**Problem 1:** Return the forum thread on brooding hens in full, with no changes.

**** Text to read ****

# Brooding hens



## Bestdogdash (2 June 2014)

Am at wits end ! One of my girls is broody, but no matter how many times a day I heave her off the nest at chase her away she heads back. It has been two weeks now and she is loosing weight. Any great ideas ? Or even rubbish ideas welcome - am desperate !


----------



## MotherOfChickens (2 June 2014)

let her have a brood


----------



## YasandCrystal (2 June 2014)

Make sure there is food available nearby - hens do leave the nest to eat usually very early in the morning. Mine also move off to let others add to the egg clutch. If you don't let her hatch any eggs she will still sit for 20 days.its just a natural thing to happen - mine all go through it and one snuck off to a hedgerow and returned today with 10 chicks. I thought she was lost to the fox


----------



## JillA (2 June 2014)

I've got one who has been broody for several weeks now. I just make sure food and water are in front of her when I turf her off the nest to check for eggs and clean it out. Just keep removing any eggs - someone said put an ice pack under her but I couldn't bring myself to do that!


----------



## Suelin (2 June 2014)

Put her in a wire basket and hang her up in a windy place.  As told to me by a very experienced poultry keeper/breeder.   Works as well.


----------



## MotherOfChickens (2 June 2014)

Suelin said:



			Put her in a wire basket and hang her up in a windy place.  As told to me by a very experienced poultry keeper/breeder.   Works as well.
		
Click to expand...

lovely, chooks hate the wind.


----------



## AengusOg (2 June 2014)

Traditionally unwanted broodies were put in a wooden box which had a wire mesh bottom and was raised a few inches off the ground. A few days was usually enough to break their resolve to brood.


----------



## Clodagh (3 June 2014)

An upside down dog crate works well,. anything uncomfortable with air movement underneath her. Put it up on bricks, put food and water in it and leave her in it for several days. Make sure it is secure from foxes.

**** Data to process ****

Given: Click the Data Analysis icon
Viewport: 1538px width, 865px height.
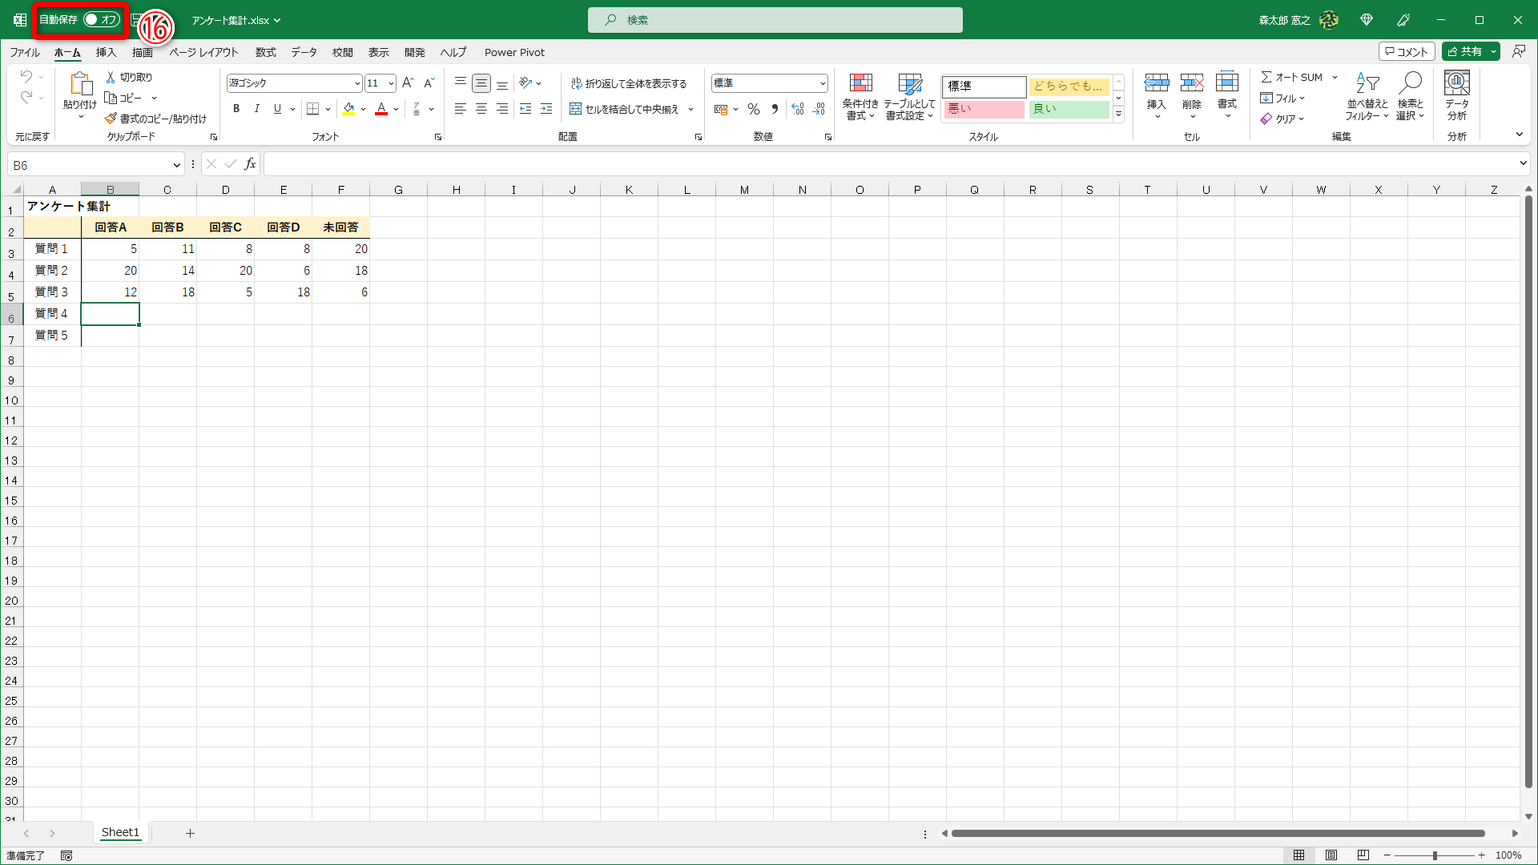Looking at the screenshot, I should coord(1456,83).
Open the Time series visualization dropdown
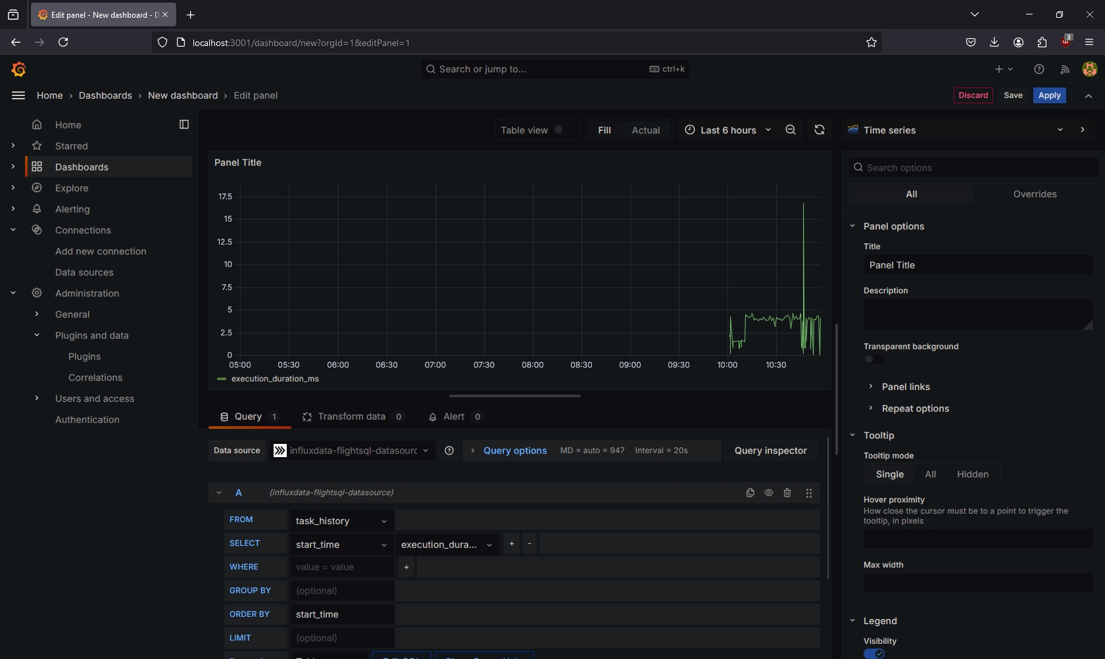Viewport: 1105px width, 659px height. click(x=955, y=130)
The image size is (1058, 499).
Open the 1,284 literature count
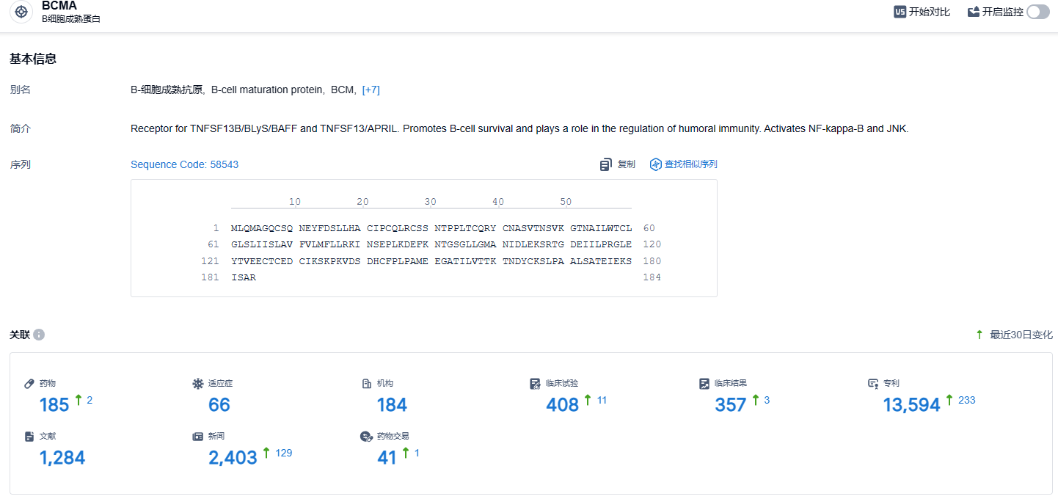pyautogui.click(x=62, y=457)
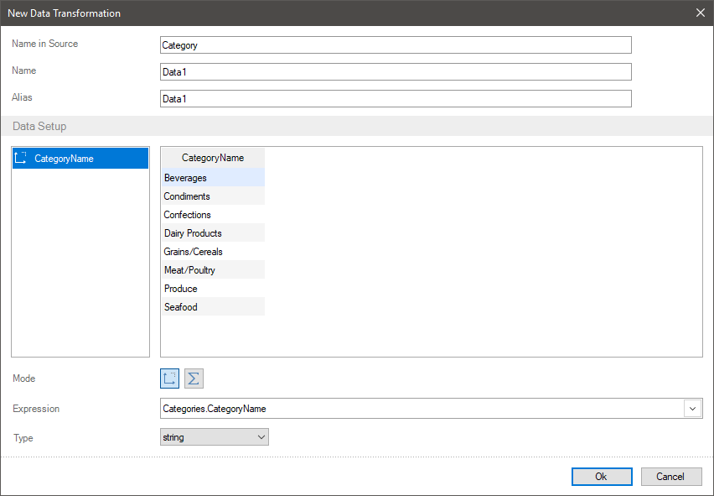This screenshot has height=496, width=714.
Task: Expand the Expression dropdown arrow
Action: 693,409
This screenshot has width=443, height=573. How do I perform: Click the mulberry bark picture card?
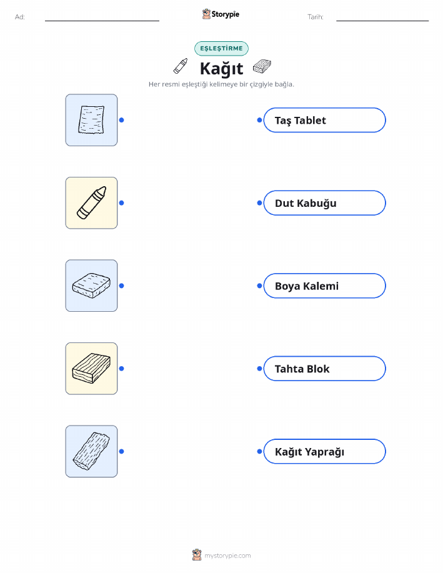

****

**Problem 2:** Retype everything in the records from the line containing "Open the Time series visualization dropdown" down to the end of the records, and leave the pictures out.

**Result 1:**
# Brooding hens



## Bestdogdash (2 June 2014)

Am at wits end ! One of my girls is broody, but no matter how many times a day I heave her off the nest at chase her away she heads back. It has been two weeks now and she is loosing weight. Any great ideas ? Or even rubbish ideas welcome - am desperate !


----------



## MotherOfChickens (2 June 2014)

let her have a brood


----------



## YasandCrystal (2 June 2014)

Make sure there is food available nearby - hens do leave the nest to eat usually very early in the morning. Mine also move off to let others add to the egg clutch. If you don't let her hatch any eggs she will still sit for 20 days.its just a natural thing to happen - mine all go through it and one snuck off to a hedgerow and returned today with 10 chicks. I thought she was lost to the fox


----------



## JillA (2 June 2014)

I've got one who has been broody for several weeks now. I just make sure food and water are in front of her when I turf her off the nest to check for eggs and clean it out. Just keep removing any eggs - someone said put an ice pack under her but I couldn't bring myself to do that!


----------



## Suelin (2 June 2014)

Put her in a wire basket and hang her up in a windy place.  As told to me by a very experienced poultry keeper/breeder.   Works as well.


----------



## MotherOfChickens (2 June 2014)

Suelin said:



			Put her in a wire basket and hang her up in a windy place.  As told to me by a very experienced poultry keeper/breeder.   Works as well.
		
Click to expand...

lovely, chooks hate the wind.


----------



## AengusOg (2 June 2014)

Traditionally unwanted broodies were put in a wooden box which had a wire mesh bottom and was raised a few inches off the ground. A few days was usually enough to break their resolve to brood.


----------



## Clodagh (3 June 2014)

An upside down dog crate works well,. anything uncomfortable with air movement underneath her. Put it up on bricks, put food and water in it and leave her in it for several days. Make sure it is secure from foxes.

**Result 2:**
Open the Time series visualization dropdown
Viewport: 1105px width, 659px height. click(x=955, y=130)
The image size is (1058, 499).
Open the 1,284 literature count
pyautogui.click(x=62, y=457)
This screenshot has height=496, width=714.
Task: Expand the Expression dropdown arrow
Action: 693,409
This screenshot has width=443, height=573. How do I perform: Click the mulberry bark picture card?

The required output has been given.